Combattere la paura è dare voce alla rabbia. Cosa abbiamo visto in un pomeriggio nella Modena blindata.

Venerdì 3 maggio. Mentre le piazze del centro si riempiono e le scuole superiori si svuotano, nella stazione delle corriere di Modena si inizia a percepire l’imminente arrivo del ministro degli Interni Salvini, in città per un comizio a sostegno del candidato sindaco della Lega e dei suoi alleati neofascisti di Terra dei Padri, che tra la squadra di Prampolini hanno espresso i propri candidati.

Il Kapitano parlerà dal palco alle 14.30 in piazza Matteotti. Sono da poco passate le 13 che il presidio antirazzista organizzato dal collettivo Guernica viene immediatamente e completamente circondato da una quantità di celerini superiore a quella dei ragazzi chiusi all’interno del cordone di sicurezza armato: un’azione totalmente ingiustificata ma inesorabile, una situazione che vista da fuori è surreale, cilena. Il dissenso attivo e organizzato deve essere neutralizzato. I militanti sono chirurgicamente tenuti separati dalla città e dal suo corpo sociale.

I giovani studenti usciti dalle scuole impiegano poco tempo a raggiungere la stazione, ma dove solitamente attendono il loro autobus ci sono invece tre camionette dei Carabinieri e la scena che si sta consumando è chiara agli occhi di tutti: Salvini è arrivato a Modena e la polizia ne ha dato prova, di fatto sequestrando preventivamente i militanti e chi si vuole opporre al ministro leghista.
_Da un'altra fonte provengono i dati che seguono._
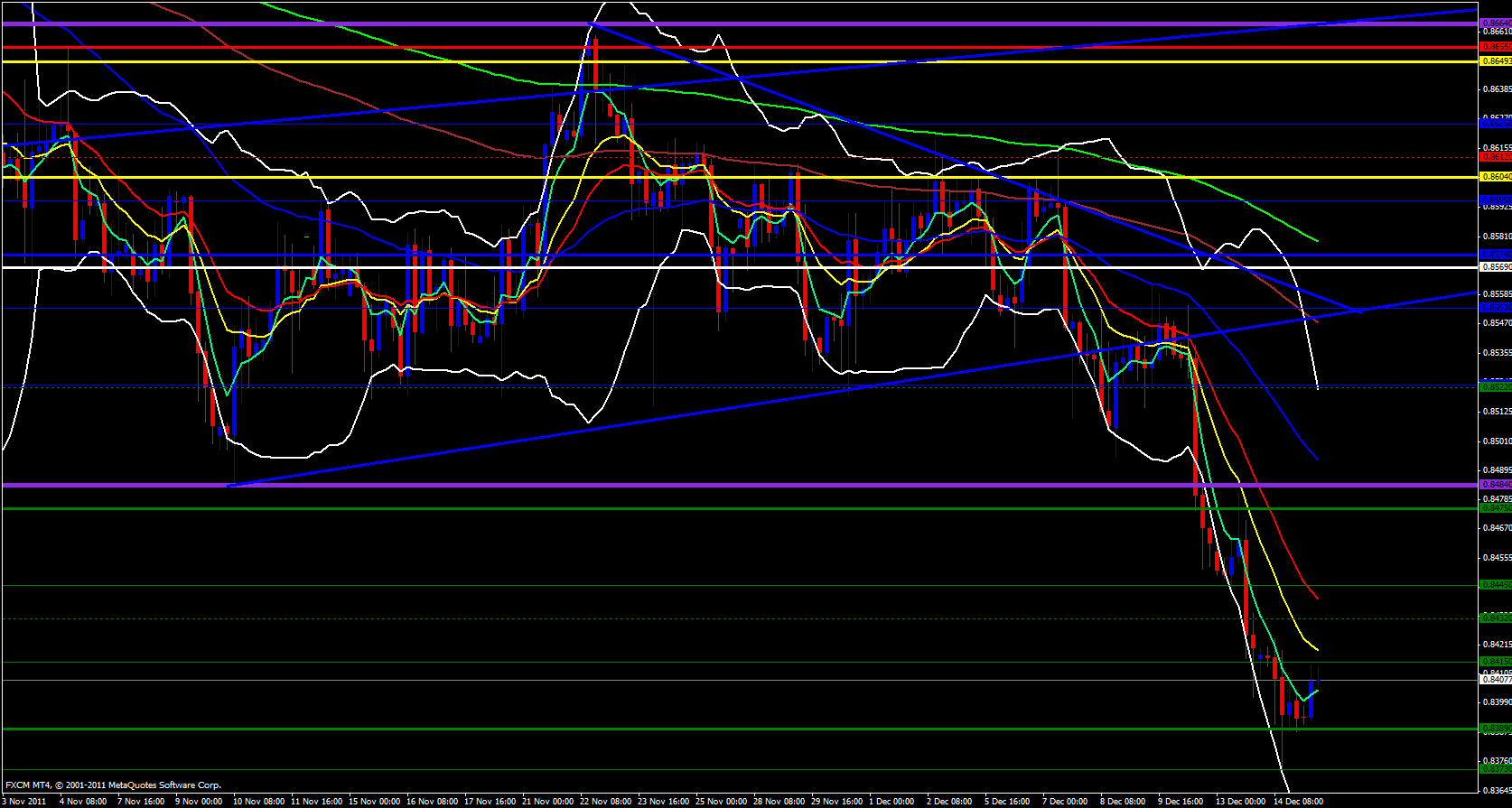The width and height of the screenshot is (1512, 808).
Task: Select the green 0.83890 price label
Action: (x=1495, y=729)
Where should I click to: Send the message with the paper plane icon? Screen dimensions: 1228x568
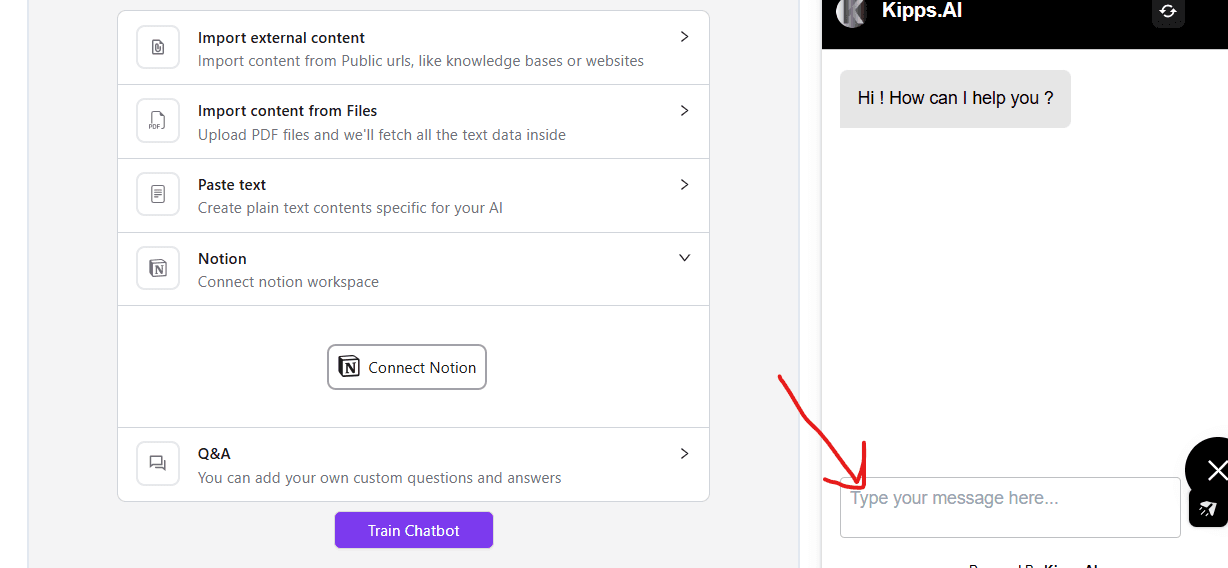pyautogui.click(x=1208, y=508)
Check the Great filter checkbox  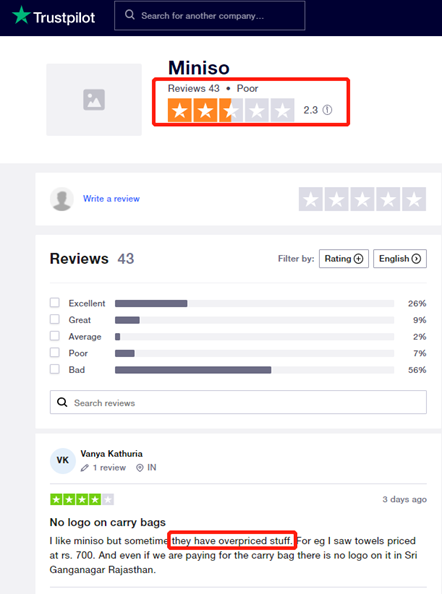point(55,319)
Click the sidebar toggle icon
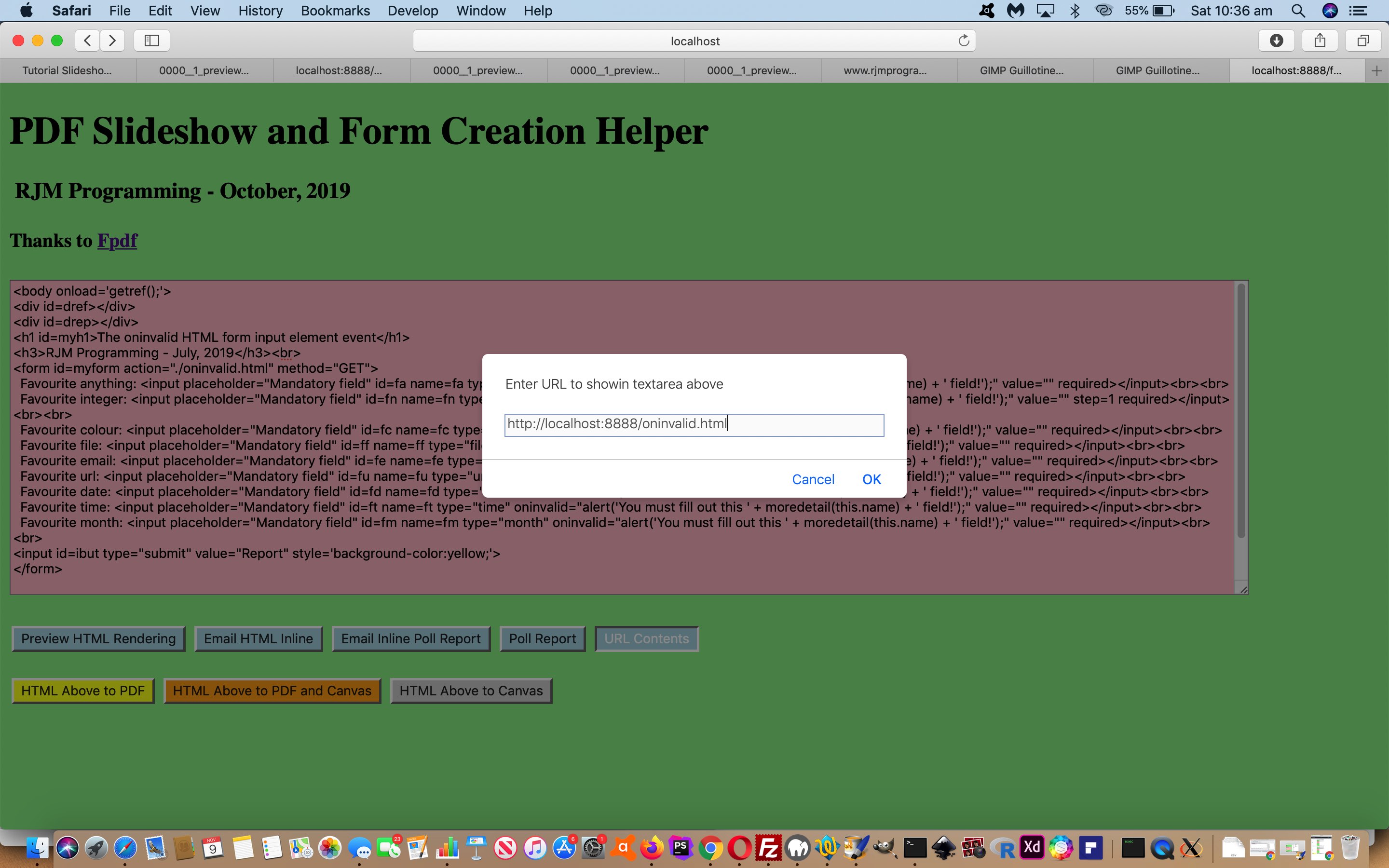 coord(151,40)
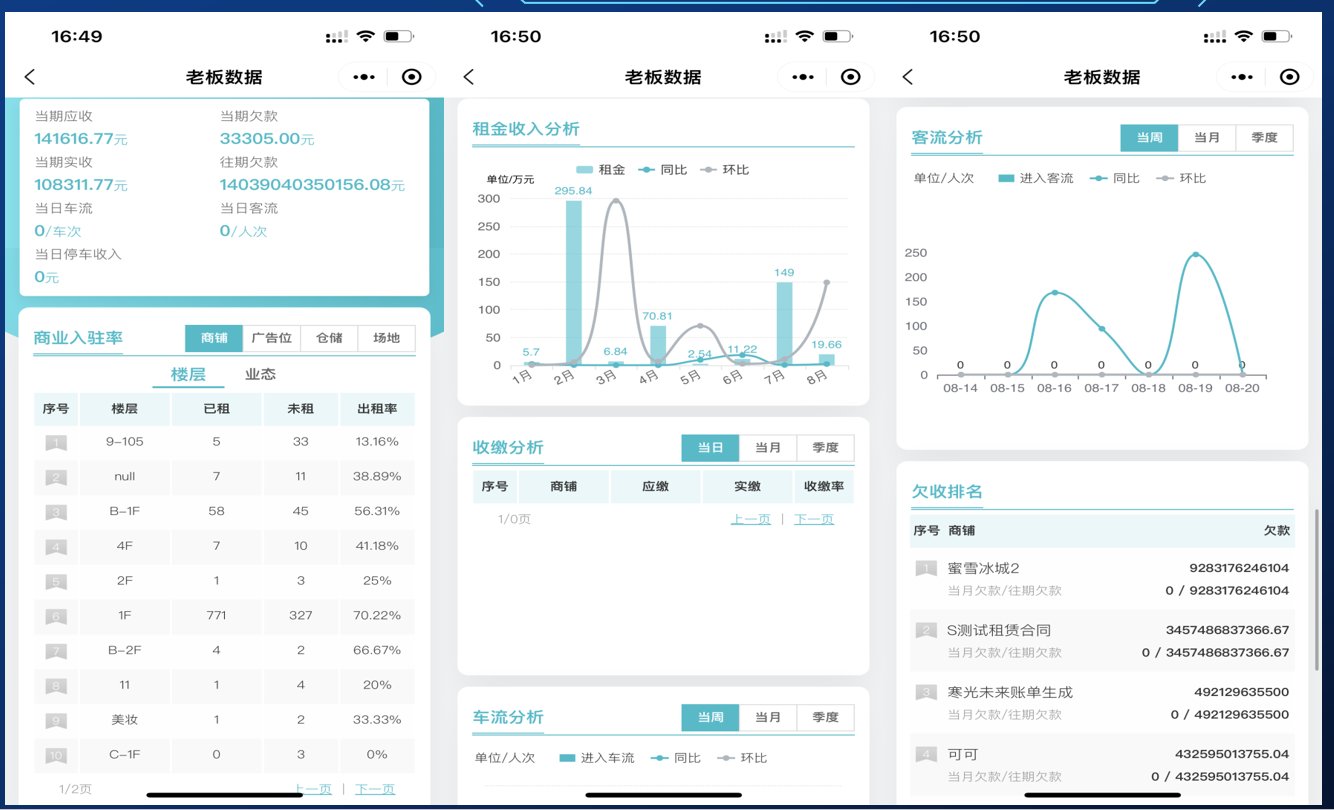The height and width of the screenshot is (810, 1334).
Task: Tap the back arrow on the 客流分析 screen
Action: point(908,77)
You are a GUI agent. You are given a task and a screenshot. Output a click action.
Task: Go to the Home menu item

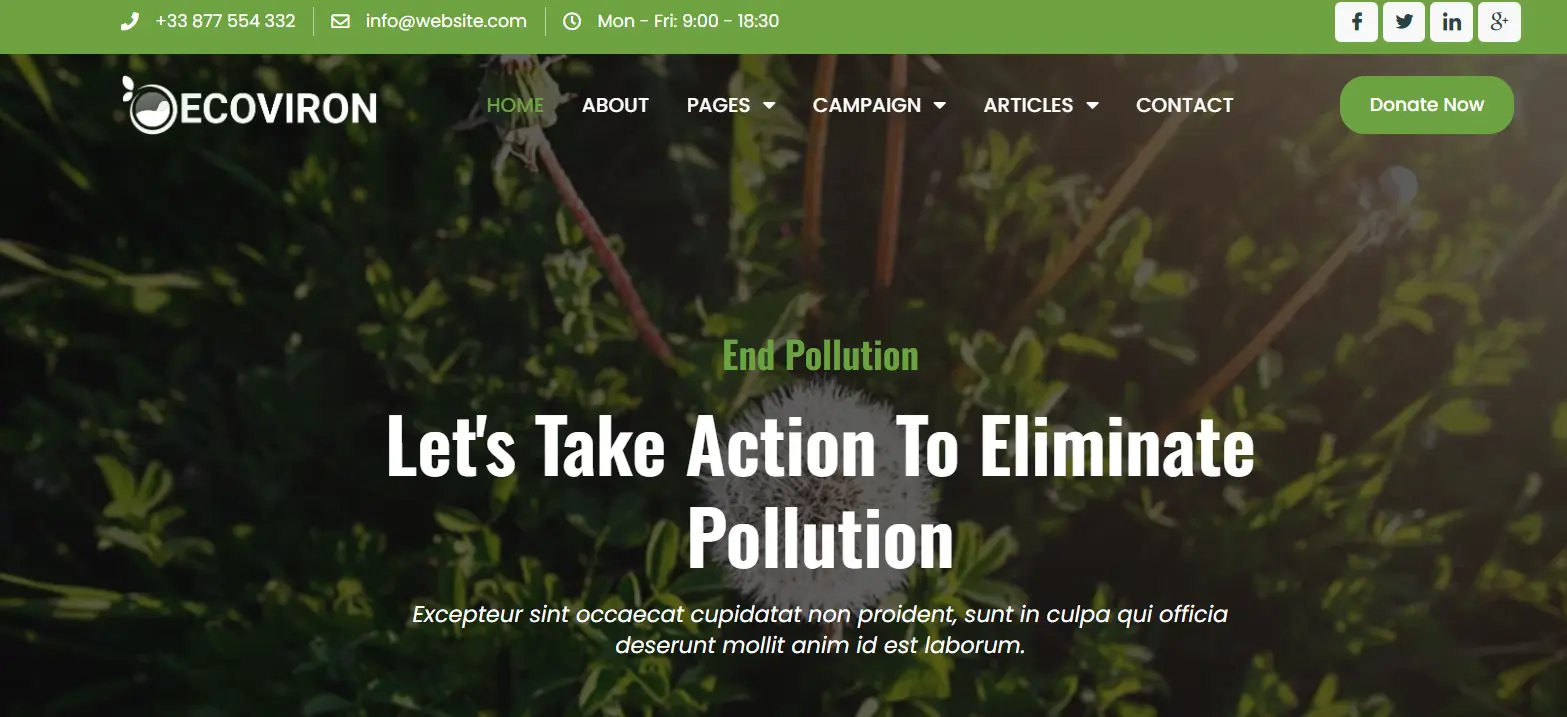[515, 105]
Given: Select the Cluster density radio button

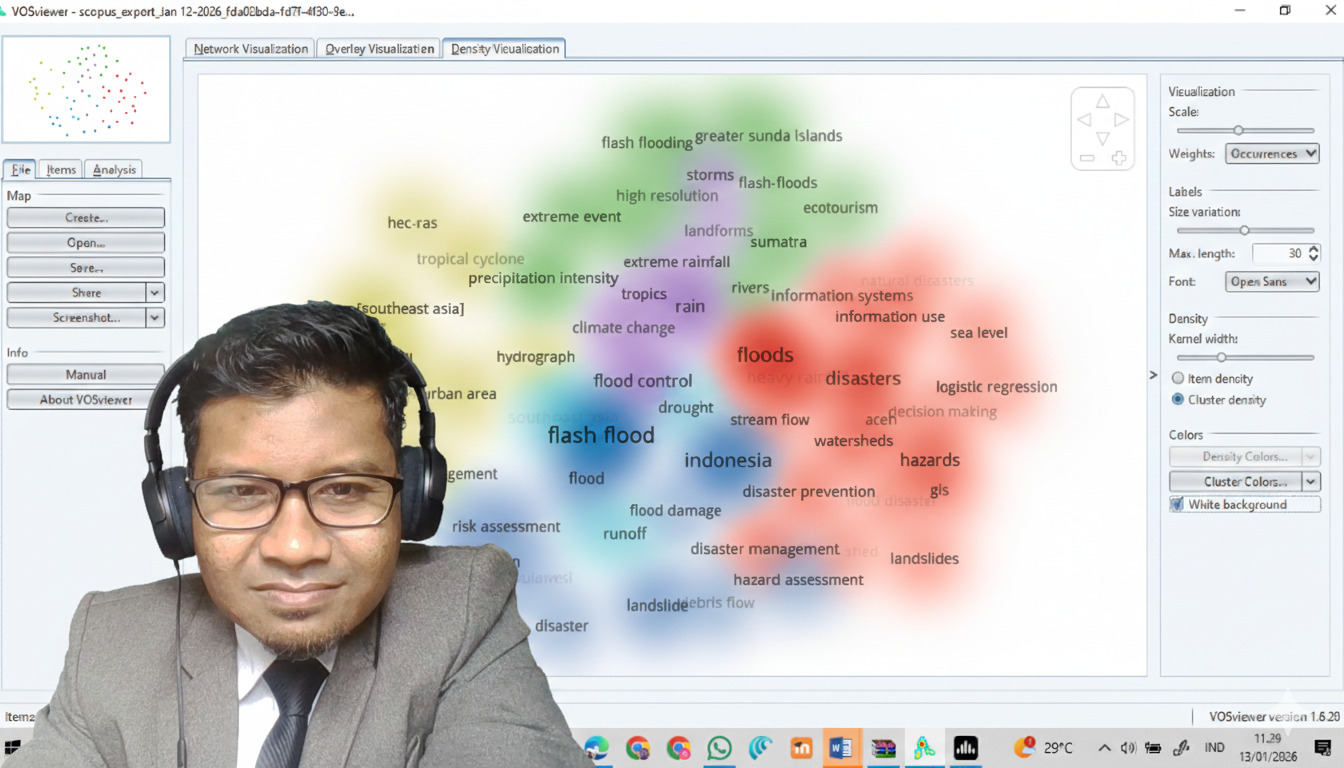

La rabbia, anch’essa, non tarda ad arrivare. Ma non arriva (solo) dall’interno del cerchio, da dove la si può aspettare: esplode improvvisa, imprevista, da fuori. Gli studenti, in gran parte minorenni, tanti, forse la maggior parte, appartenenti a quelle seconde generazioni nate da genitori immigrati che si sono viste togliere il diritto di avere gli stessi diritti dei propri compagni italiani con il no allo Ius Soli, vedono quello che sta succedendo: tanti sbirri contro pochi ragazzi, tanti robocop armati contro ragazzi come loro. E la reazione è istintiva, spontanea, non ragionata, ma si sente sulla pelle: intorno al cerchio di celerini si forma velocemente un altro cerchio, ben più numeroso, che toccherà al suo apice i 500 studenti, desiderano unirsi al corteo, liberare chi è imprigionato, unirsi ai cori, divisi da una vergognosa barriera di caschi e scudi.
Arrivano le minacce della digos e, infine, la violenza poliziesca. La polizia e i carabinieri caricano gli studenti da una parte e i manifestanti, intrappolati dentro al perimetro senza via d’uscita, dall’altra, più e più volte. Ma c’è chi non ci sta, c’è chi ritiene assurdo essere colpito da manganellate solo per aver solidarizzato con coloro a cui non va giù quello schifoso razzista e predicatore d’odio via social che comizierà in centro.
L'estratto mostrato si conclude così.